● Tasks to perform:
1. Reproduce everything in the text on VOSH eye-care missions from "(10) What is" down to "a VOSH mission.".
2. Carry on the text on VOSH eye-care missions past its final line.

*** Text segment ***


(8) Do you feel that we need to change the way in which we deliver care? If so, in what ways do you think we might alter our approach to the underserved so that we may have a greater, longer-lasting impact toward eliminating global blindness?

(9) Please imagine yourself on an international mission. Your worksite is visited by a team of reporters (us) from your host country. We ask you to tell us about your organization, its “mission”, and “agenda” (e.g. why are you here, why are you “really” here, what are your motivations) – how do you reply? We would like also to know about the origin and history of VOSH – what information do you have to offer us?

(10) What is your thought on the establishment of permanent clinic sites vs. the present approach of providing “hit and run” missions? What do you see as the advantages and disadvantages of each?

(11) The WHO notes that more research needs to be done to successfully achieve the goals set forth for VISION 2020. What do you see as some ways in which VOSH may contribute to research, particularly with respect to elimination of avoidable visual disability due to refractive error?

(12) Do you feel public health education should be an important component to what we do on a VOSH mission? Have any of the missions which you have been involved with incorporated any public health education efforts? How might you do so in the future?

(13) Please describe from beginning to end the steps involved in planning and carrying out a VOSH mission.

*** Dataset content ***

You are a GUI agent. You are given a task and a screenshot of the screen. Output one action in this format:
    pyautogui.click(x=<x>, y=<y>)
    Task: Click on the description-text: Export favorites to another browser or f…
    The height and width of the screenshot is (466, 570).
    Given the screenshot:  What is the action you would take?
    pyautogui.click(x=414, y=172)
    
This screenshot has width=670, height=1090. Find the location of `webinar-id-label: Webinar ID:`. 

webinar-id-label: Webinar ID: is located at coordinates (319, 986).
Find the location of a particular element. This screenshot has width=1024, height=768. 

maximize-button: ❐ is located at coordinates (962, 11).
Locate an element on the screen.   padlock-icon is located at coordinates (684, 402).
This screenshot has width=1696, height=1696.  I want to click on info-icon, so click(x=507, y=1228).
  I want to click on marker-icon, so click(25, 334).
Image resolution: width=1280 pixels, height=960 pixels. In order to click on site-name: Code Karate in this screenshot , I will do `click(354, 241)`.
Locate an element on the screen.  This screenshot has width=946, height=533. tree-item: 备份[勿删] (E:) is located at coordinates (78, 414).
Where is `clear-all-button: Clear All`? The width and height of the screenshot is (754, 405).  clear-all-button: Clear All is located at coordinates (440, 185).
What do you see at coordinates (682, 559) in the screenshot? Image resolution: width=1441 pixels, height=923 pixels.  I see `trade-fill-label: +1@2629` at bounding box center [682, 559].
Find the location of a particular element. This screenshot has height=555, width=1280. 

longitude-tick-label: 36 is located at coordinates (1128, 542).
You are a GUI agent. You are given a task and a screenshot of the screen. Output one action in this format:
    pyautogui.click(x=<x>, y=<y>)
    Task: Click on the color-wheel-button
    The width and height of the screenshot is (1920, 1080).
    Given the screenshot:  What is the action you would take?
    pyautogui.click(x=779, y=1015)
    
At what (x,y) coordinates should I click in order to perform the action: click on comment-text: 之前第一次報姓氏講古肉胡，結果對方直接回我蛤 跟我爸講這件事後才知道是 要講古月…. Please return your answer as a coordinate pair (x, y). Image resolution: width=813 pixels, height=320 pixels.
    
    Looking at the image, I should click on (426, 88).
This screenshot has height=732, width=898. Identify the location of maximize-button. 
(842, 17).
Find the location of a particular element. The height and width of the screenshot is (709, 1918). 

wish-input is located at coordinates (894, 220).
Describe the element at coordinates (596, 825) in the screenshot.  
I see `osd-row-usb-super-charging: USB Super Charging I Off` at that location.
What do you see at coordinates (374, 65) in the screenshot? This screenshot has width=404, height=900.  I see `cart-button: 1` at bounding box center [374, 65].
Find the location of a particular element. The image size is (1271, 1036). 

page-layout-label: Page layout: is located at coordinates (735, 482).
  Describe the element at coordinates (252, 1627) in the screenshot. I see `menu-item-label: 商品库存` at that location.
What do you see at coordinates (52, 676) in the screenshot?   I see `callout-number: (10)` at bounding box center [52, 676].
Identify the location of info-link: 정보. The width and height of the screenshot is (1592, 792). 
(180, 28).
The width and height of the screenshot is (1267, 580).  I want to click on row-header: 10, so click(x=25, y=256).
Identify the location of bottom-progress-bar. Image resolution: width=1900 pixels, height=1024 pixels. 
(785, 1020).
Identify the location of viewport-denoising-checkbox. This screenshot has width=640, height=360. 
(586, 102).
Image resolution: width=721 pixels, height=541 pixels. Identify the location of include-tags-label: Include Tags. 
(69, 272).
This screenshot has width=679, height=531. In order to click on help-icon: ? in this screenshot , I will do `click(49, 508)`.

***

● Your responses:
1.
(10) What is your thought on the establishment of permanent clinic sites vs. the present approach of providing “hit and run” missions? What do you see as the advantages and disadvantages of each?

(11) The WHO notes that more research needs to be done to successfully achieve the goals set forth for VISION 2020. What do you see as some ways in which VOSH may contribute to research, particularly with respect to elimination of avoidable visual disability due to refractive error?

(12) Do you feel public health education should be an important component to what we do on a VOSH mission? Have any of the missions which you have been involved with incorporated any public health education efforts? How might you do so in the future?

(13) Please describe from beginning to end the steps involved in planning and carrying out a VOSH mission.

2.
(14) Some of the most disheartening situations that many of us face during our mission work are when we’re confronted by patients for whom we cannot offer any help. For example, the glaucoma patients whom we know will go blind for lack of necessary treatment; the cataract surgery patients for whom no care is available, or affordable; even those “simple” refractive patients with difficult eyeglass prescriptions for whom we have no glasses to offer. How do you handle these situations in which you find yourself without any help to offer? What do you say to your patient? How do you “prepare” your “teammates” to deal with these situations? What type of preparations do you make when planning your missions in order to minimize these situations?

(15) Please discuss what these words mean to you: “humanitarianism”; “charity”; and, “paternalism”. How do you see these concepts in relation to the mission of VOSH and the work we do?

(16) The WHO report on the “Elimination of Avoidable Visual Disability Due to Refractive Errors” notes that “recycled spectacles are not helpful in developing a sustainable process, as they perpetuate dependency of the community on outside resources”; rather, “the establishment of sustainable systems for the delivery of spectacles is an important part of the integrated refractive eye care system.” How do you respond to this in light of what most VOSH chapters and LIONS organizations presently do?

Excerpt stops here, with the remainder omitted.